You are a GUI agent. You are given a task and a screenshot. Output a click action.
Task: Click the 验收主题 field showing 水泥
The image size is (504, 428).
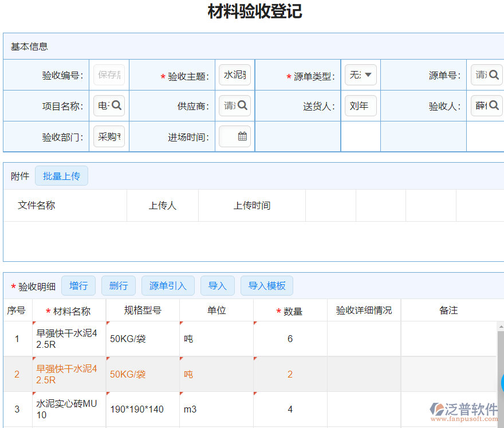[234, 74]
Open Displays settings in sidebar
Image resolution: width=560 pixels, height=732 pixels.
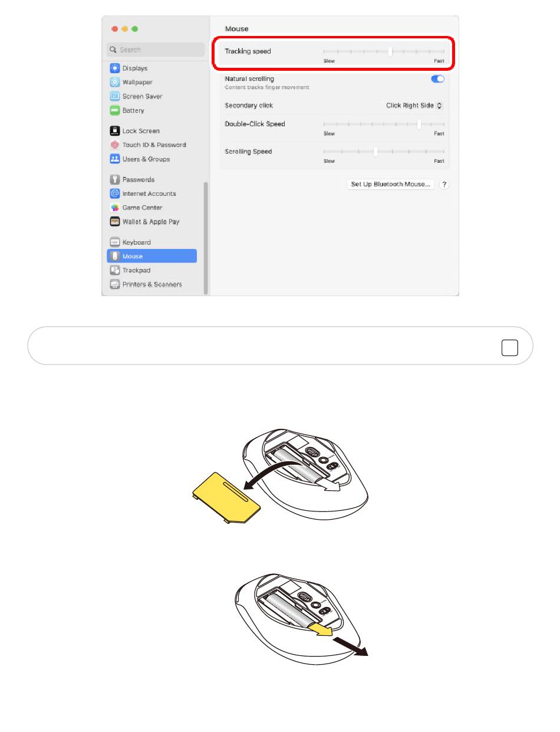tap(151, 68)
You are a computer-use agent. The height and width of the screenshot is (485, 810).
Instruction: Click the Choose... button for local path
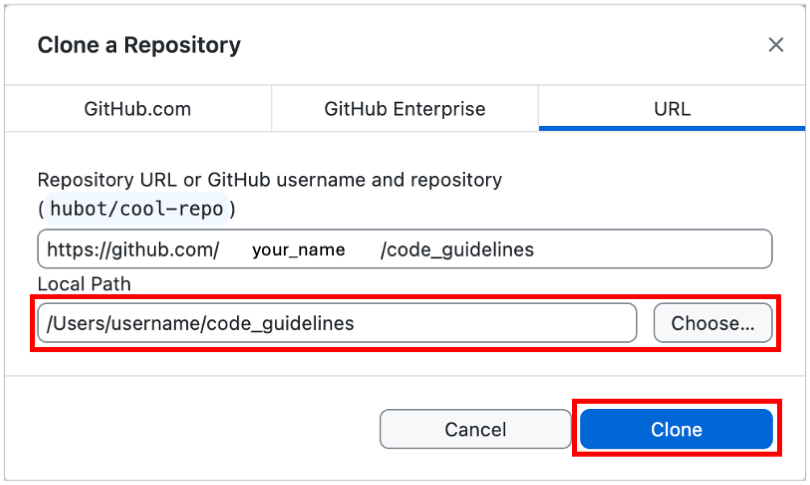click(x=713, y=323)
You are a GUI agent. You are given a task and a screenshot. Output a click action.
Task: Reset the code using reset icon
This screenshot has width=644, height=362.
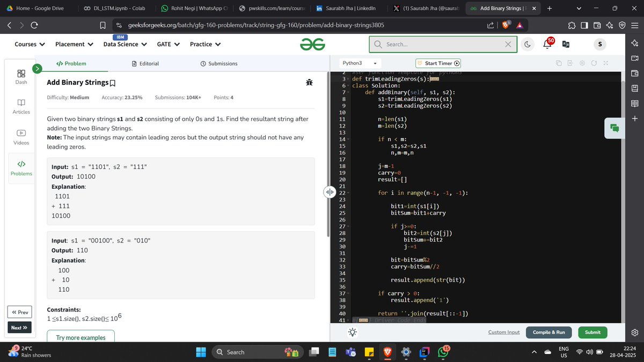tap(594, 63)
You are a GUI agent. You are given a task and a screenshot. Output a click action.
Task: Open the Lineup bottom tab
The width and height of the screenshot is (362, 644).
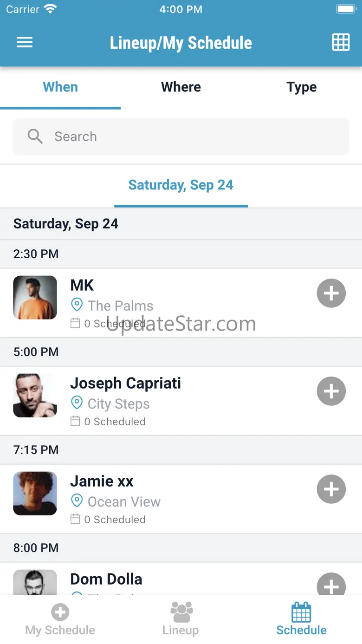tap(181, 620)
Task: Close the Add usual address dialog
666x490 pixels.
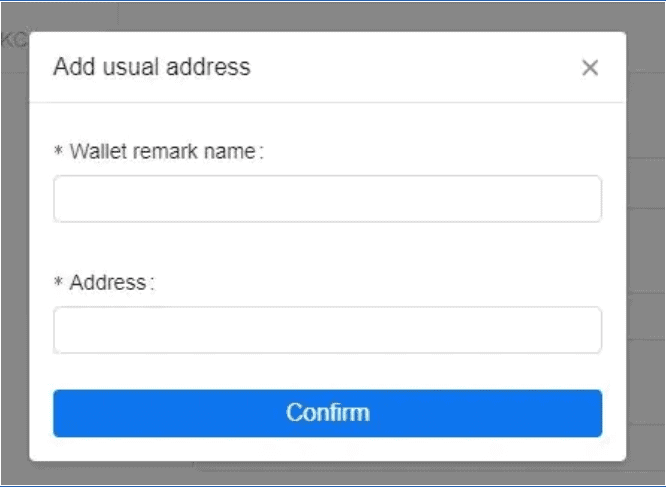Action: point(590,68)
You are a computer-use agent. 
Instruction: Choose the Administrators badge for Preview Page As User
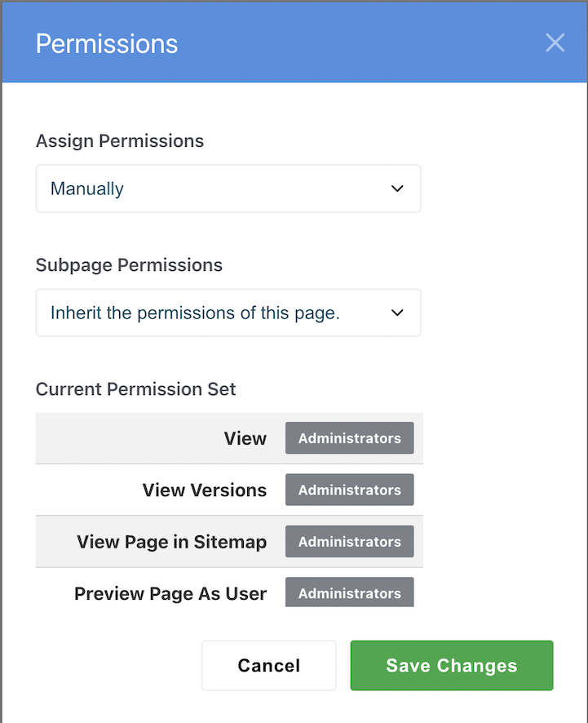pos(349,592)
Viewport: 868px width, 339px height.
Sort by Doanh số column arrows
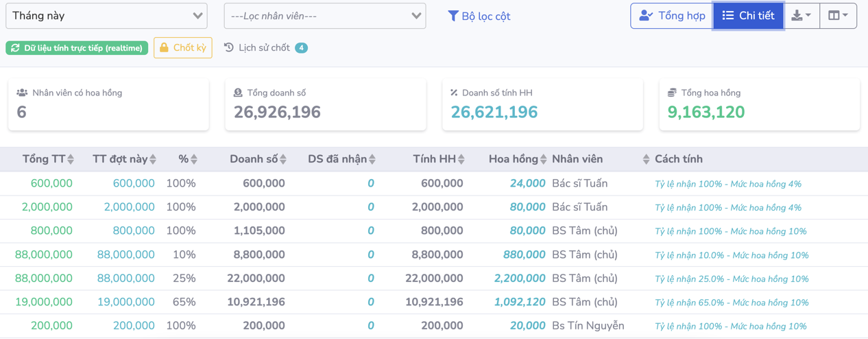283,159
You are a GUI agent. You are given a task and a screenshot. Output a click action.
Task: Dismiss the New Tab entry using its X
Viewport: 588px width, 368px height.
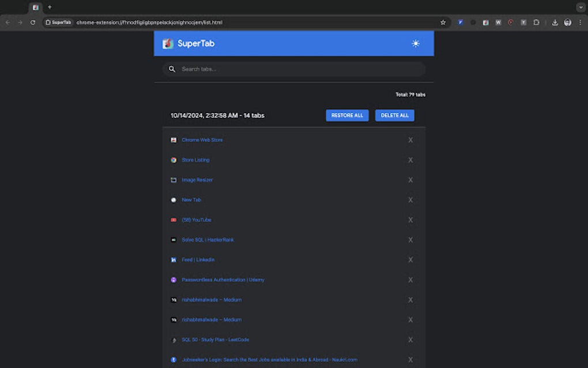tap(410, 200)
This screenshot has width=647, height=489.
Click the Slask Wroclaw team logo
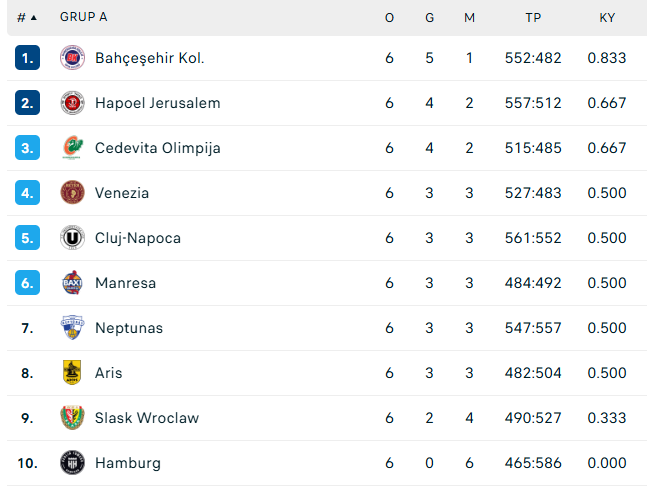(x=72, y=418)
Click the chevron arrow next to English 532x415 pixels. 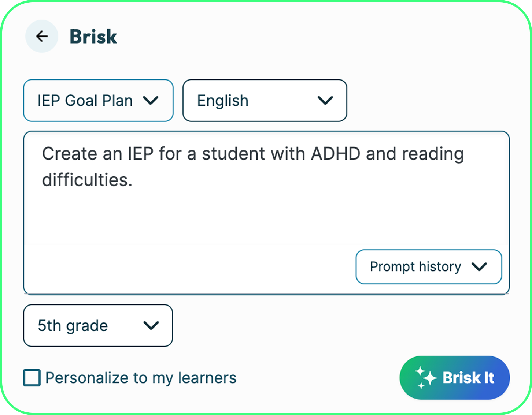pyautogui.click(x=325, y=101)
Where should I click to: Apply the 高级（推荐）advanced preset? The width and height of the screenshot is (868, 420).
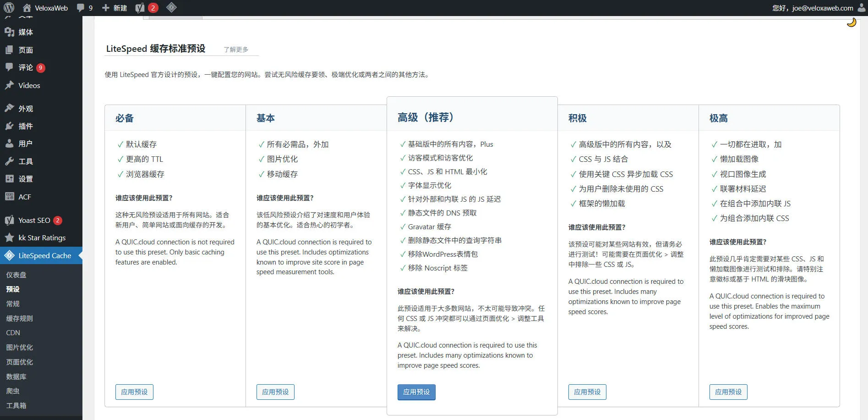click(x=416, y=392)

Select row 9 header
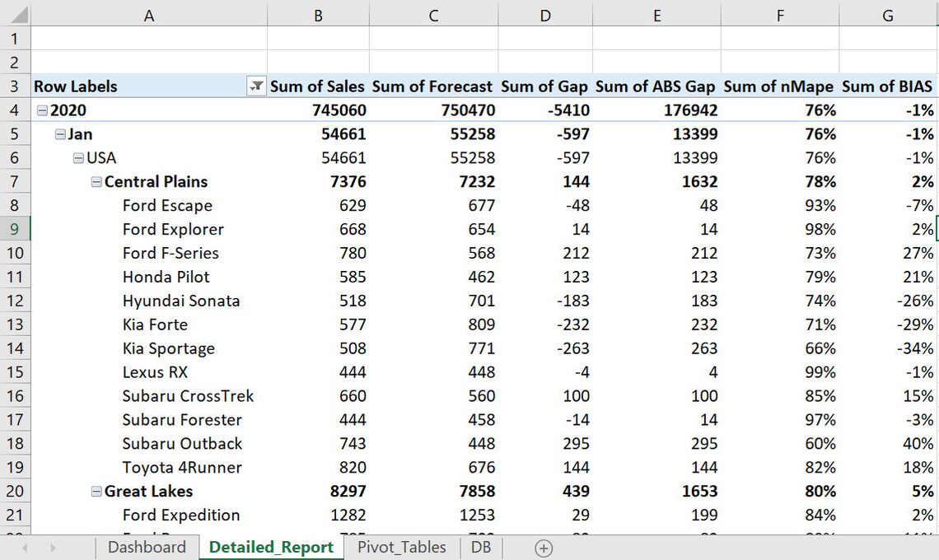[x=15, y=229]
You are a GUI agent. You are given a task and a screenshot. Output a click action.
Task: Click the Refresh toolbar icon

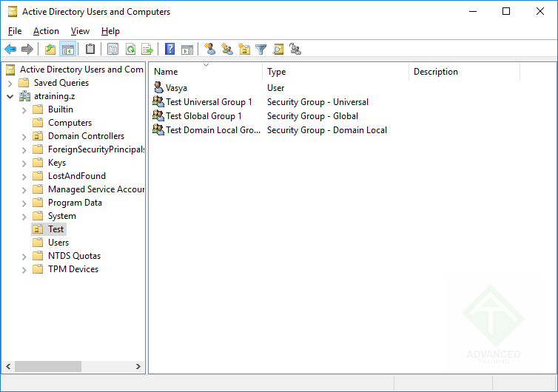(x=130, y=50)
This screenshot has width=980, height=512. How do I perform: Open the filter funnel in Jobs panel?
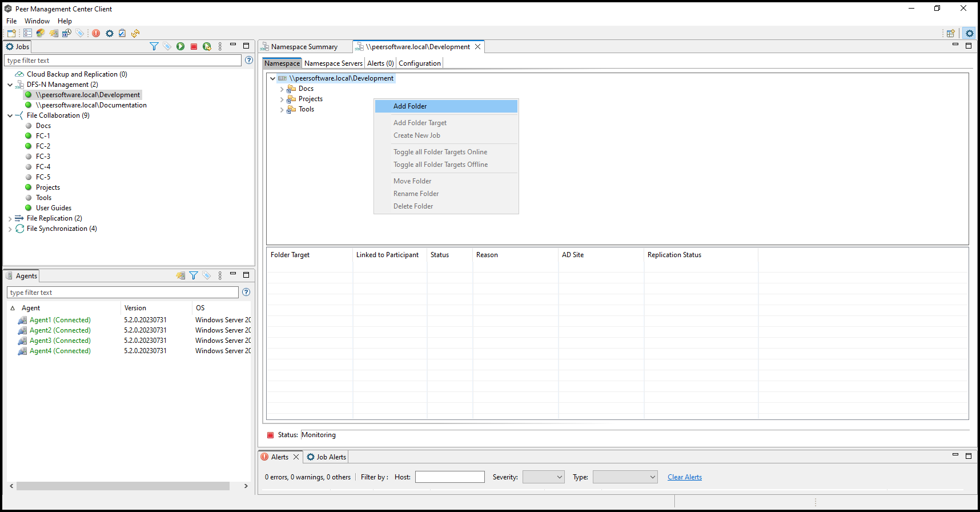(x=154, y=47)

**Task requirements**: Within the listing above, the stretch from the line with "The image size is (504, 428)." down to the line with "Task: Dismiss the New Tab entry using its X" is to be given again exactly, end lines included and pictures excluded.

**Output of the exercise**:
The image size is (504, 428).
[234, 74]
Open Displays settings in sidebar
Image resolution: width=560 pixels, height=732 pixels.
tap(151, 68)
You are a computer-use agent. The height and width of the screenshot is (485, 810).
Instruction: Click the Choose... button for local path
click(x=713, y=323)
You are a GUI agent. You are given a task and a screenshot. Output a click action.
Task: Reset the code using reset icon
This screenshot has width=644, height=362.
tap(594, 63)
You are a GUI agent. You are given a task and a screenshot. Output a click action.
Task: Open the Lineup bottom tab
The width and height of the screenshot is (362, 644).
tap(181, 620)
Task: Close the Add usual address dialog
666x490 pixels.
Action: point(590,68)
You are a computer-use agent. 
Instruction: Choose the Administrators badge for Preview Page As User
pos(349,592)
Viewport: 868px width, 339px height.
Sort by Doanh số column arrows
283,159
You are a GUI agent. You are given a task and a screenshot. Output a click action.
Task: Dismiss the New Tab entry using its X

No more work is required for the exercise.